The electoral map of the UK suggests that we are a state of four separate and politically disparate nations, with each of our national parliamentary institutions now governed by different political parties. Yet the way UK citizens vote shows political preferences are far more diverse within nations and regions than the results suggest. FPTP is exaggerating the political differences of the different regions and nations of the UK, leaving many citizens unrepresented. Whatever the future of the Union, an electoral system that exacerbates divisions rather than reflects consensus and difference as it truly exists is unacceptable in a democracy; an electoral postcode lottery does not serve voters well.


In England the Conservatives secured the most votes and seats. They did not, however, secure the majority of votes, achieving just 41% overall (Labour got 31.6%).

The rise in votes for smaller parties is stark in England. UKIP overtook the Liberal Democrats in vote share, gaining 14.1% of the vote. The Liberal Democrats’ vote share fell to just 8.2% (from 24.2% in England in 2010), and votes for the Green Party rose from 1% to 4.2%. The combined total of votes for parties other than Labour, the Conservatives or Liberal Democrats in England hit an all-time high of 19.2%.

Whilst denting the two larger parties’ vote share, the support for other parties was predictably not translated into seats. Despite drawing a combined total of over 18% of votes across England, UKIP and the Green Party have now just one representative each in Parliament. That’s nearly a fifth of all English votes represented by just two MPs.

Table of English Results

Party Vote % Vote Change % Seats Seats Change Seats %
 Con 41% +1.4% 319 +21 59.8%
 Lab 31.6% +3.6% 206 +15 38.6%
 UKIP 14.1% +10.7% 1 +1 0.2%
 Lib Dem 8.2% -16% 6 37 1.1%
 Greens 4.2% +2.8% 1 0.2%
 Others 0.9% n/a n/a n/a n/a


The legacy of the recently held referendum on Scottish independence played a major role in this election. With the Scotland Bill waiting in the wings for the next Parliament, English Votes for English Laws (the ‘West Lothian question’) coming back onto the political agenda and the surge in SNP support transforming the political landscape, the power of Scotland’s votes was the dominant narrative of the election campaign.

Voters in Scotland delivered a massive 30 percentage point increase in vote share to the SNP, returning 56 SNP Members of Parliament out of 59 – up nearly tenfold from their six in 2010. Yet these 56 seats were delivered on just 50% of the vote. Labour, the Conservatives and Liberal Democrats got just one representative each for the other 46.7%. For 24.3% of the vote share, Labour returned just one Scottish MP – the same as the Liberal Democrats on 7.5%.

*INSTRUCTION 1*: Echo the part of the election passage that begins at the words "Voters in Scotland" and stops after the words "the Liberal Democrats on 7.5%.".
The election passage and the records that come next are from two different sources.

*RECORDS SUPPLIED*:

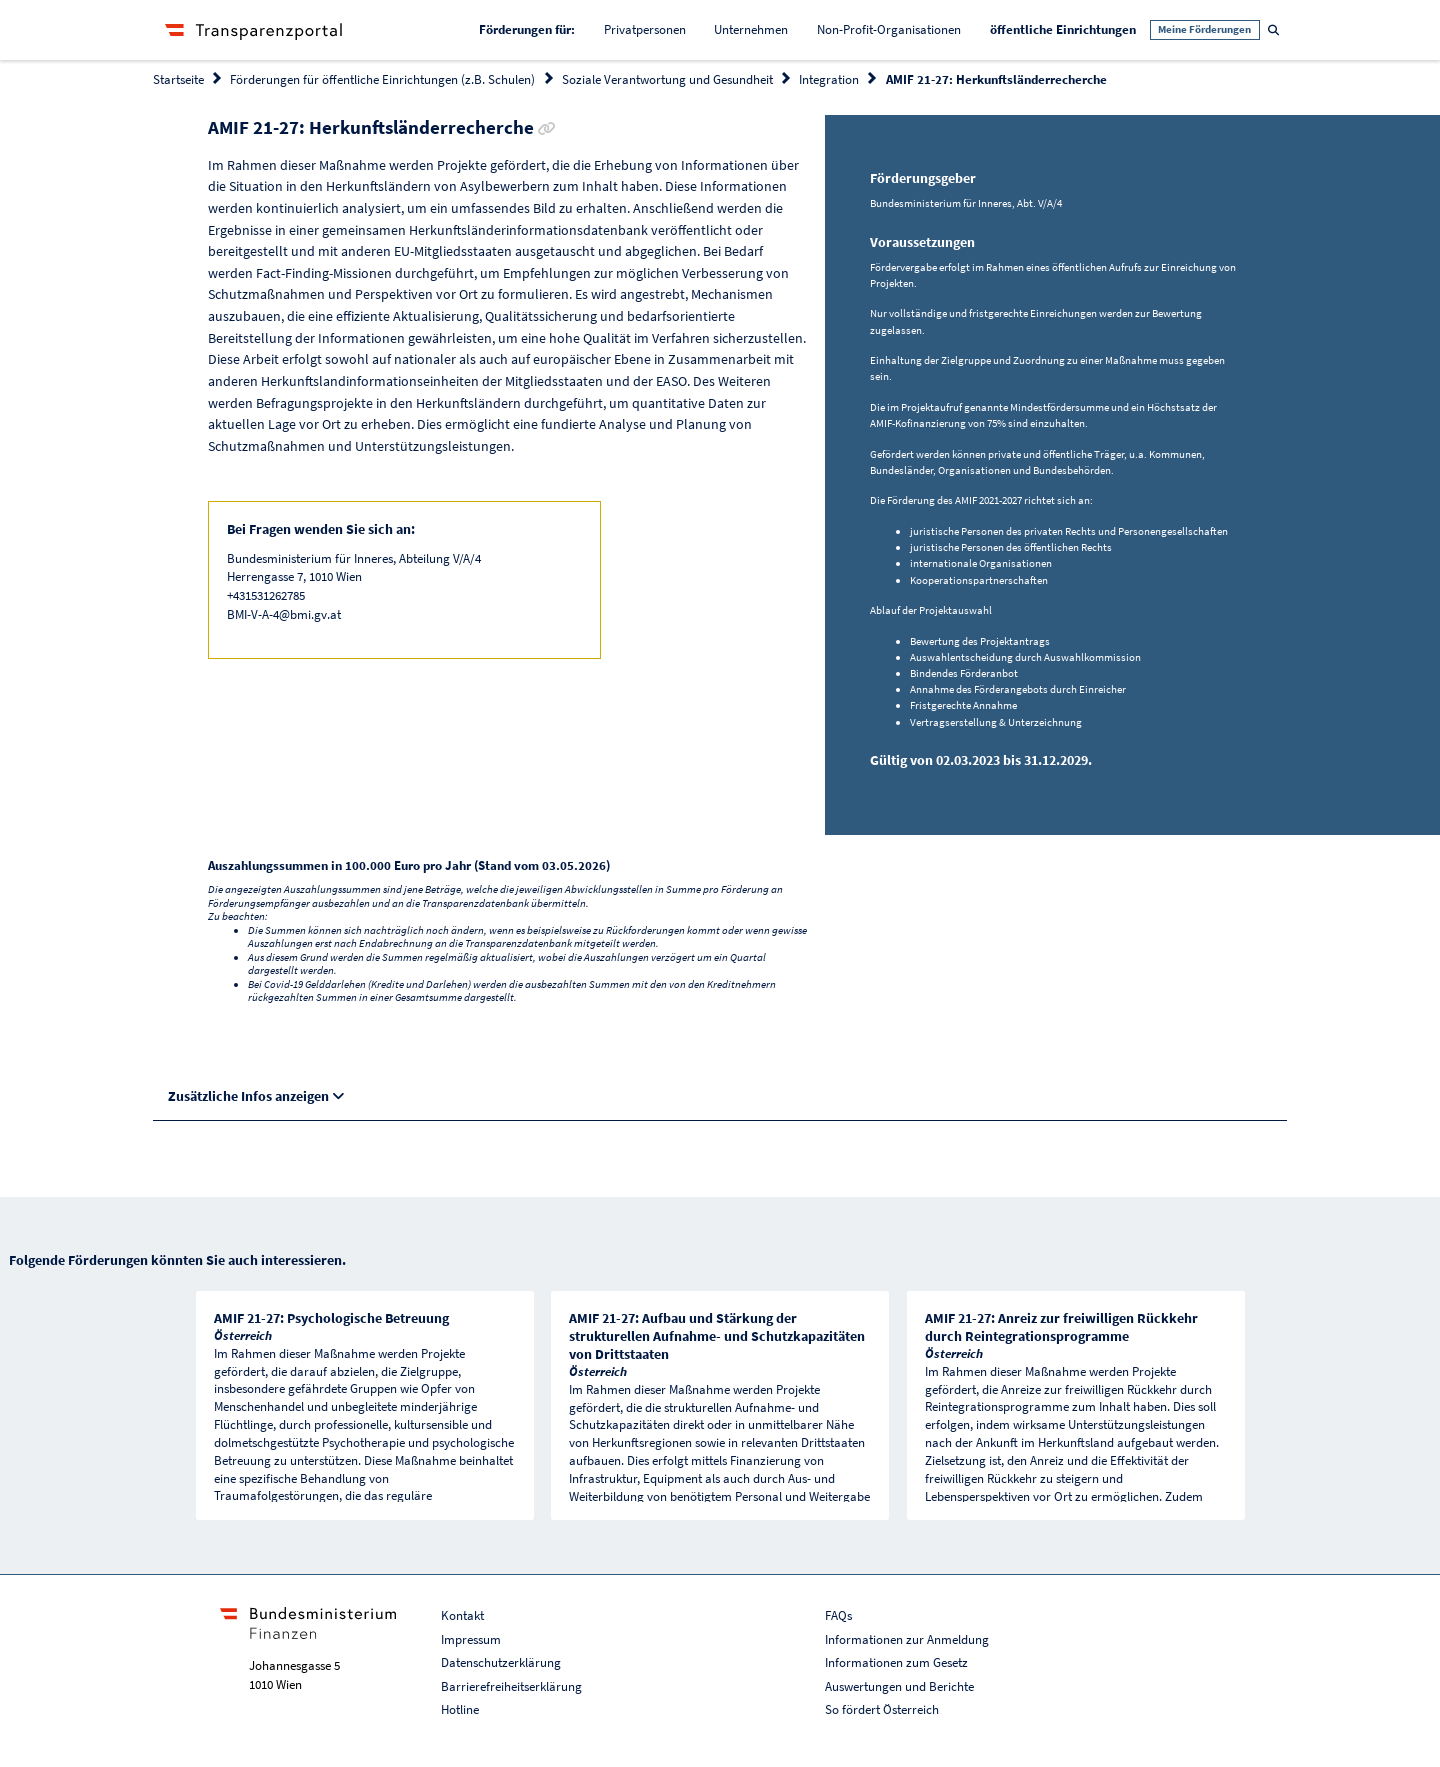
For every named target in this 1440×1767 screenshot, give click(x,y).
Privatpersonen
---
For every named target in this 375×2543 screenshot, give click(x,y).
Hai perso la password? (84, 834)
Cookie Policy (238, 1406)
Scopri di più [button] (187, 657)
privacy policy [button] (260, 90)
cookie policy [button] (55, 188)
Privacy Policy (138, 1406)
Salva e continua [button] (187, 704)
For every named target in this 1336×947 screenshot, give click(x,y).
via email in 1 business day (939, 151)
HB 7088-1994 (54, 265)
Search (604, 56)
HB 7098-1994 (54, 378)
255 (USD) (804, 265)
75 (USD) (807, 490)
...
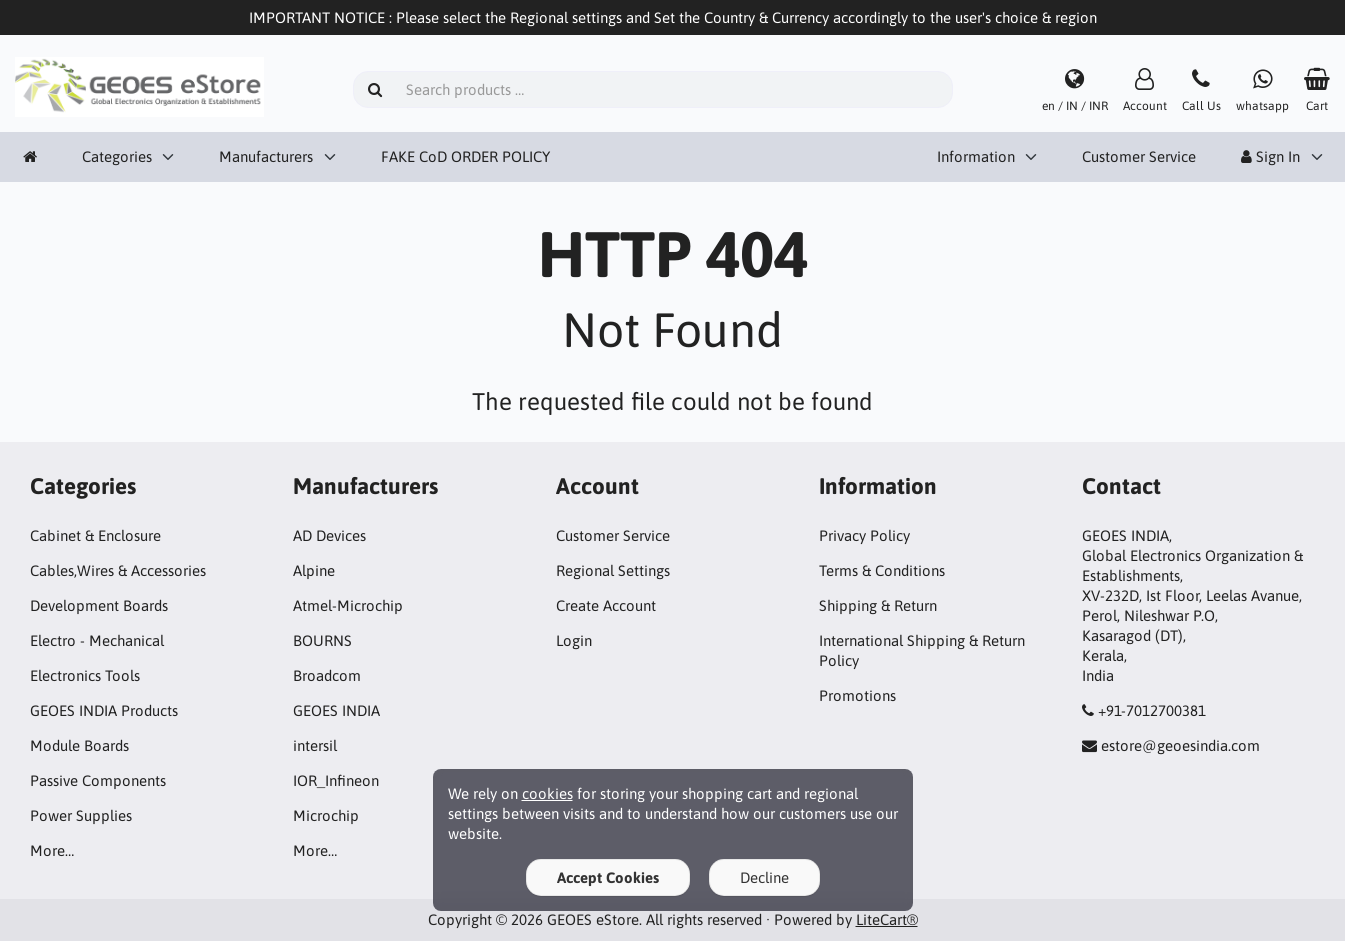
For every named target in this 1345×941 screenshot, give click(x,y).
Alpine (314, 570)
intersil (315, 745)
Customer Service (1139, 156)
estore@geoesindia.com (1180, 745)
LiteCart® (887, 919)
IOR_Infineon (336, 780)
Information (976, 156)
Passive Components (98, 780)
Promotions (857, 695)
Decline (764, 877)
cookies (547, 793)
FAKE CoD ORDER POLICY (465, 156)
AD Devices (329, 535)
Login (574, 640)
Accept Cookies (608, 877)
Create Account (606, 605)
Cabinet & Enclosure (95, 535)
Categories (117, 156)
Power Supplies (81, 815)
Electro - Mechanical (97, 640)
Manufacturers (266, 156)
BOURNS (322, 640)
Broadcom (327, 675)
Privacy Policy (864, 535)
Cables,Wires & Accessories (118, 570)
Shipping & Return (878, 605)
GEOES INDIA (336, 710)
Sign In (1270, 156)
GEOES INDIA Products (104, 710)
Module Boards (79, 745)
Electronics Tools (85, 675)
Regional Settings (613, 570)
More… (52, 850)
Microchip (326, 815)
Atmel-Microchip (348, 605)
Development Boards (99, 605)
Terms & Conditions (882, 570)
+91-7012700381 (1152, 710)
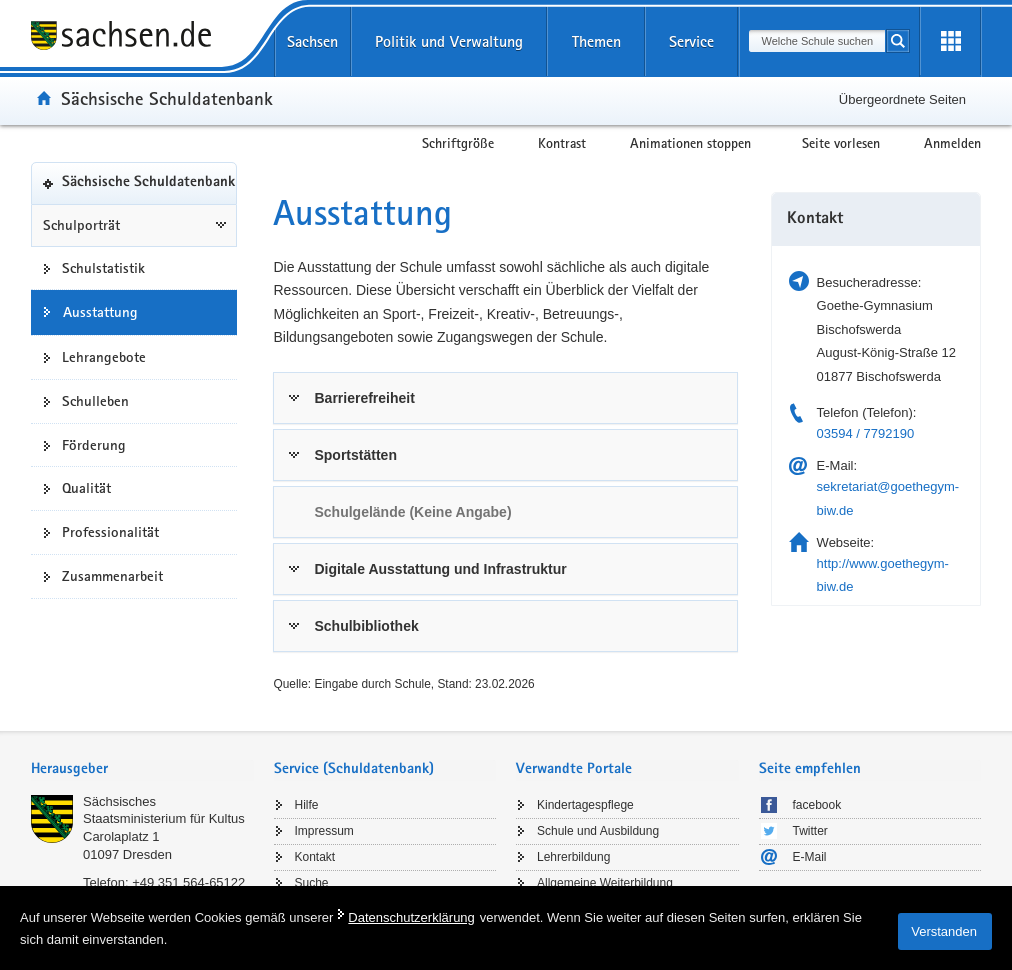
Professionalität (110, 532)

*INSTRUCTION 2*: Duplicate the records starting at the line that contains "Power Supplies (81, 815)" and stopping after the line that contains "Professionalität (110, 532)", keeping both of those lines. Leave the pictures out of your copy.

*EXERCISE RESPONSE 1*:
Voters in Scotland delivered a massive 30 percentage point increase in vote share to the SNP, returning 56 SNP Members of Parliament out of 59 – up nearly tenfold from their six in 2010. Yet these 56 seats were delivered on just 50% of the vote. Labour, the Conservatives and Liberal Democrats got just one representative each for the other 46.7%. For 24.3% of the vote share, Labour returned just one Scottish MP – the same as the Liberal Democrats on 7.5%.

*EXERCISE RESPONSE 2*:
Power Supplies (81, 815)
Electro - Mechanical (97, 640)
Manufacturers (266, 156)
BOURNS (322, 640)
Broadcom (327, 675)
Privacy Policy (864, 535)
Cables,Wires & Accessories (118, 570)
Shipping & Return (878, 605)
GEOES INDIA (336, 710)
Sign In (1270, 156)
GEOES INDIA Products (104, 710)
Module Boards (79, 745)
Electronics Tools (85, 675)
Regional Settings (613, 570)
More… (52, 850)
Microchip (326, 815)
Atmel-Microchip (348, 605)
Development Boards (99, 605)
Terms & Conditions (882, 570)
+91-7012700381 (1152, 710)
Professionalität (110, 532)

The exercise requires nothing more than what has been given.